After the war, while he was being interrogated, Jovanović explained that this division had come about when "the Gestapo arrived one day without warning and decreed that one-third of the camp would belong to the Serbian authorities, and the rest they took for their prisoners".
[33] Most of the inmates were individuals affiliated with the Communist Party of Yugoslavia (Serbo-Croatian: Komunistička partija Jugoslavije; KPJ) or participants in that summer's anti-fascist uprising.
These rules prohibited singing, speaking loudly, having conversations on political subjects, possessing writing utensils and paper, and all other personal belongings.
Despite this, imprisoned anti-fascists defied the Germans by singing Partisan songs, shouting their support for Tito and Stalin, and by holding lectures, discussions, one-act plays, recitals, and even folk-song and dance performances on the campgrounds.
[37] Those committed by the SP UGB and the SDS were carried out under the orders of Belgrade police commissioner Svetozar Vujković, a noted sadist who collaborated enthusiastically with the Germans, interrogated prisoners and devised a number of humiliating torture techniques.
Executions occurred frequently at Vujković's whim and he rarely asked for approval from German or Serbian authorities to carry out murders.
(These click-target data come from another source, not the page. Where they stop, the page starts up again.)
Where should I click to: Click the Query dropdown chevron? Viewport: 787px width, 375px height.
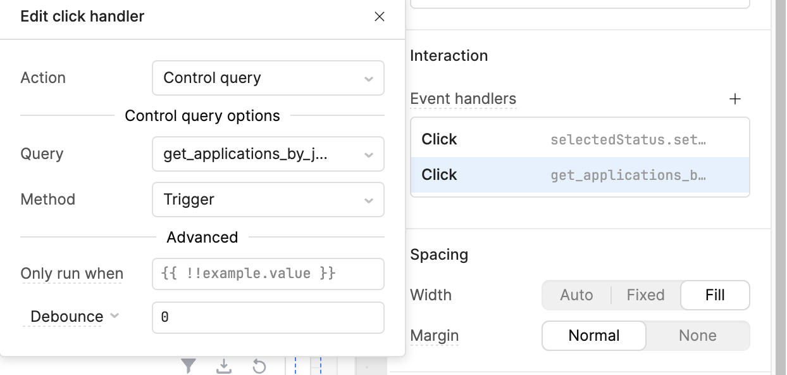click(369, 155)
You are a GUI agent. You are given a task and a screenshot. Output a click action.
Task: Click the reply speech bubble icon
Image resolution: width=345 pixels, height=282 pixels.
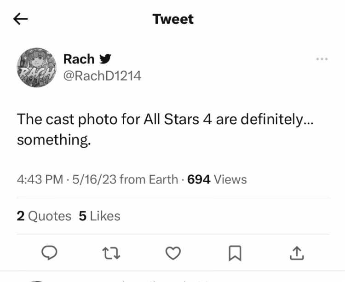click(x=49, y=253)
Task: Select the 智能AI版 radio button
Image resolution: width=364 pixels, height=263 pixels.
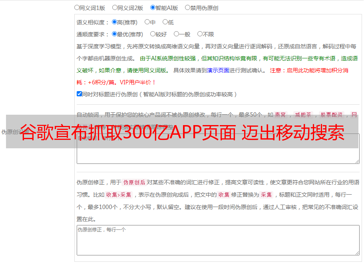Action: pos(153,7)
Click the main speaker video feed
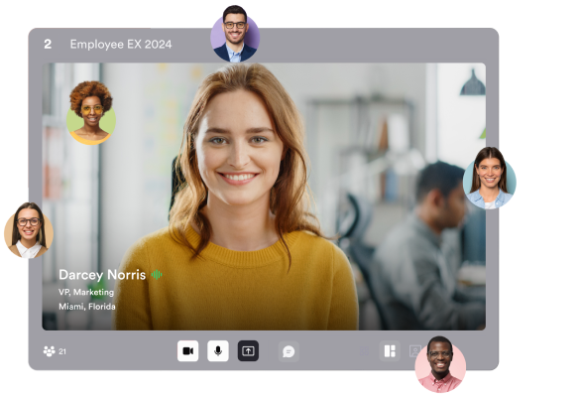The width and height of the screenshot is (581, 397). (x=264, y=197)
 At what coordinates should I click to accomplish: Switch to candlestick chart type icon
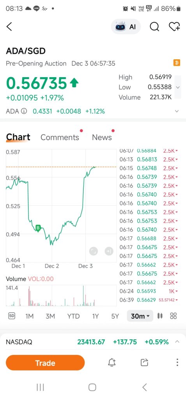[x=160, y=316]
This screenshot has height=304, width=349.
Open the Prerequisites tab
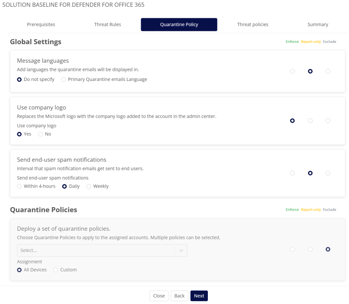tap(41, 25)
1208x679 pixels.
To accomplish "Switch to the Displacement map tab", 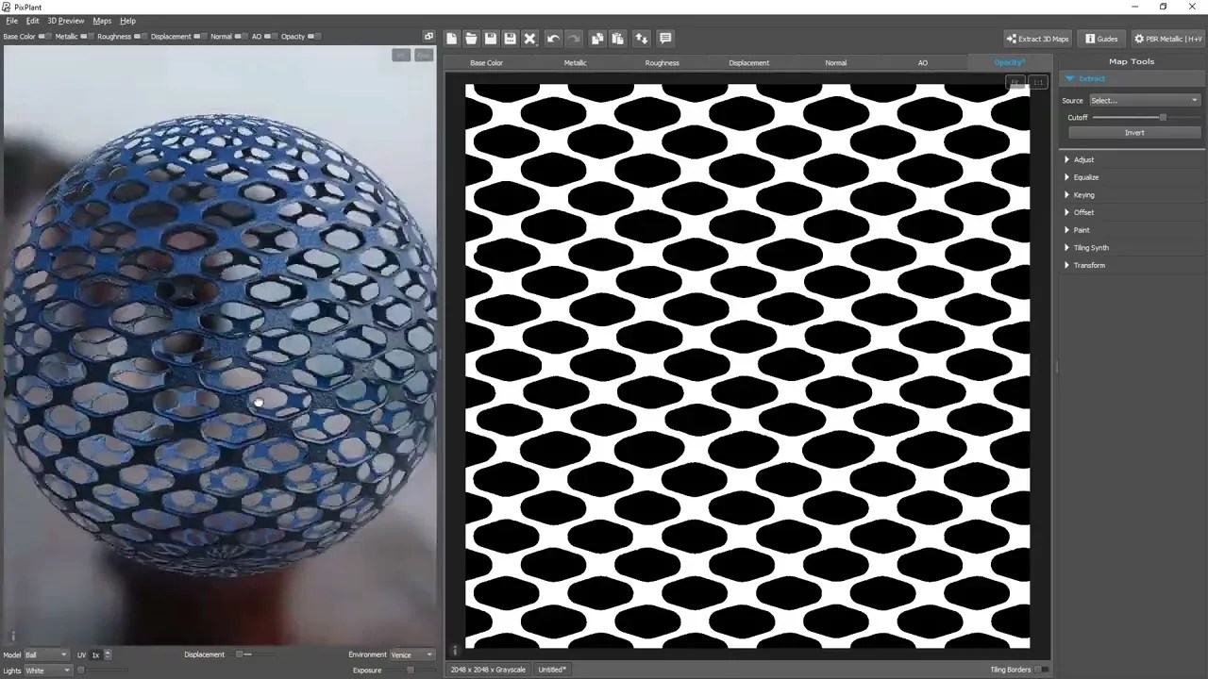I will point(748,62).
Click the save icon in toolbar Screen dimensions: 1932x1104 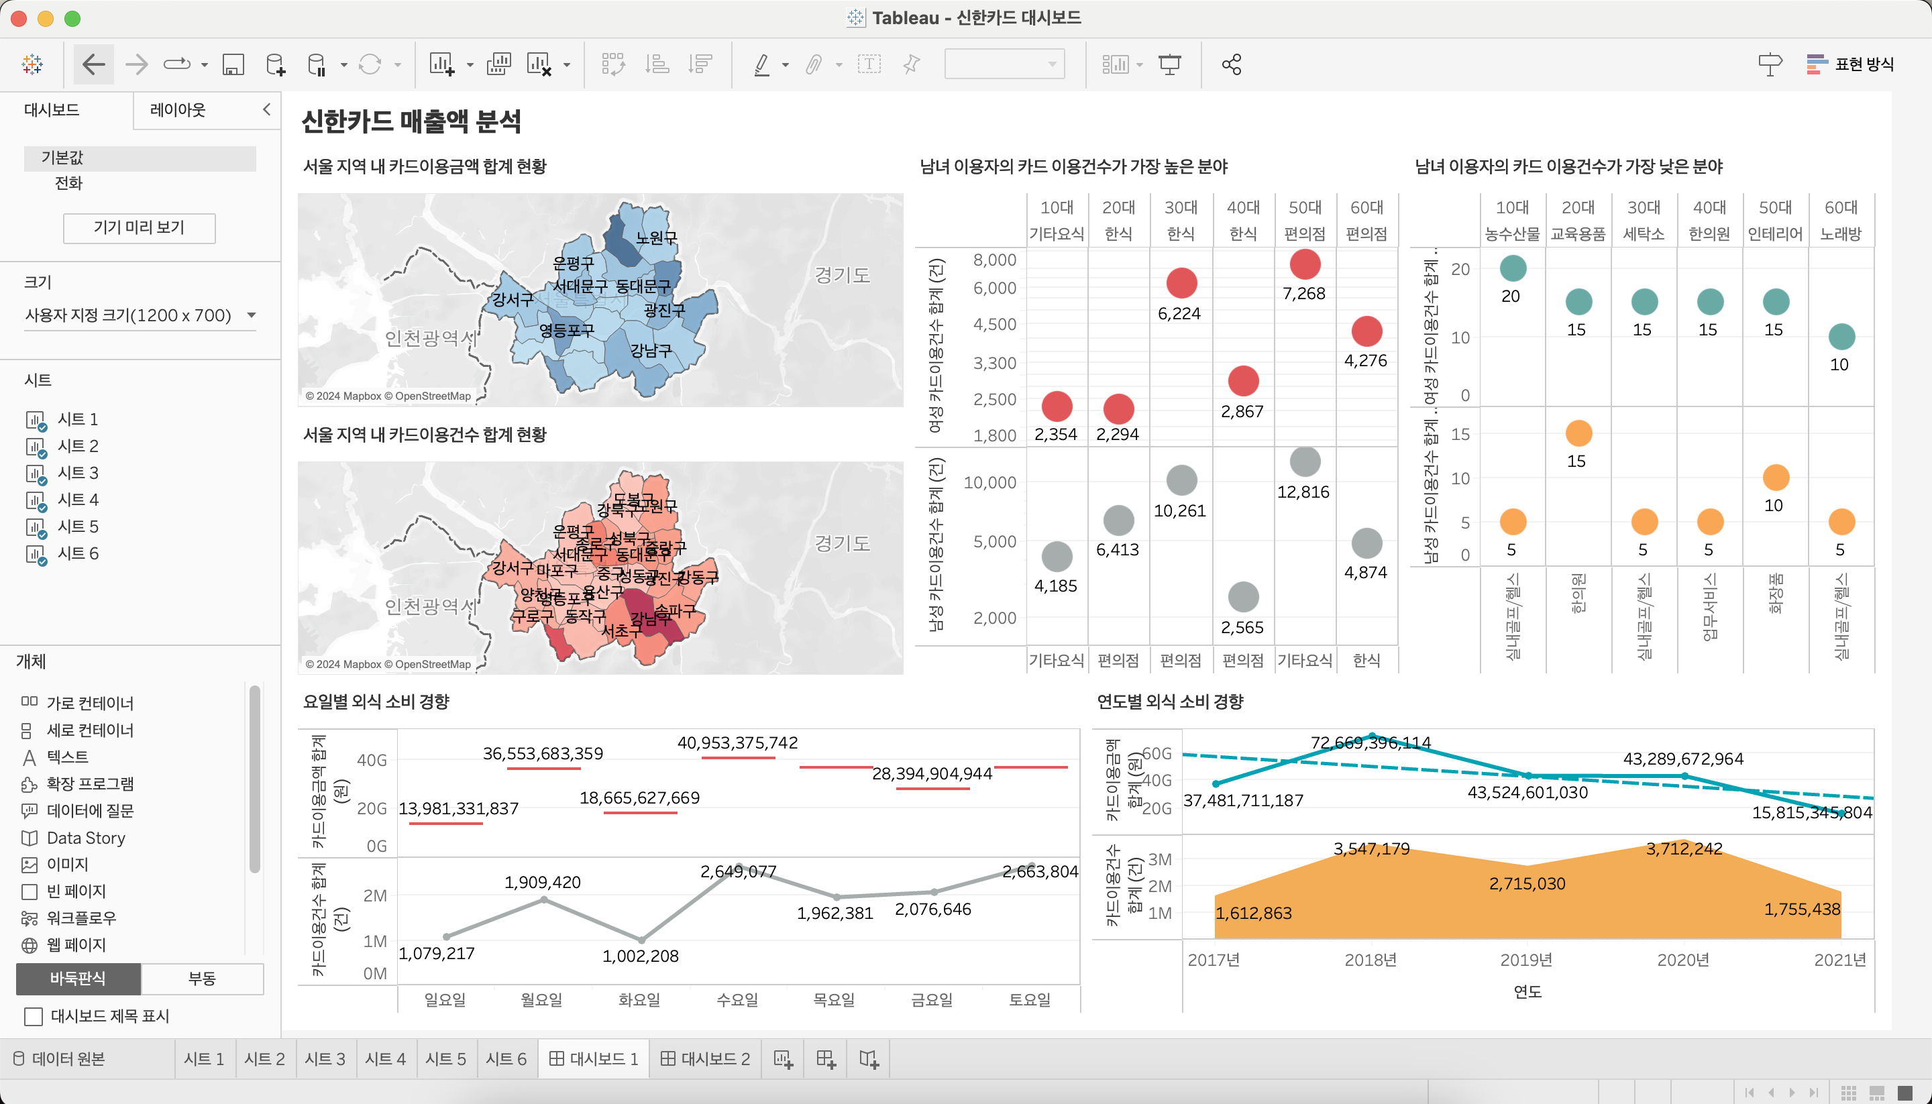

A surviving member of the chain gang, Momčilo Damjanović, testified that the incineration of the corpses was organized by a unit of the Kommando 1005, headed by SS-Standartenführer [Colonel] Paul Blobel, the man responsible for erasing traces of German atrocities throughout German-occupied Europe.
[45] According to the Encyclopedia of the Holocaust: In November 1943 SS-Standartenführer Paul Blobel, the officer in charge of Aktion 1005, came to Belgrade in order to set up a unit that would disinter the bodies of the murder victims and burn them.
[35] After the war, Banjica's German commander, Willy Friedrich, was tried by a Yugoslav military court in Belgrade on 27 March 1947, and was sentenced to death.
[50] Historian Jozo Tomasevich calls Banjica the most notorious concentration camp in Serbia during World War II.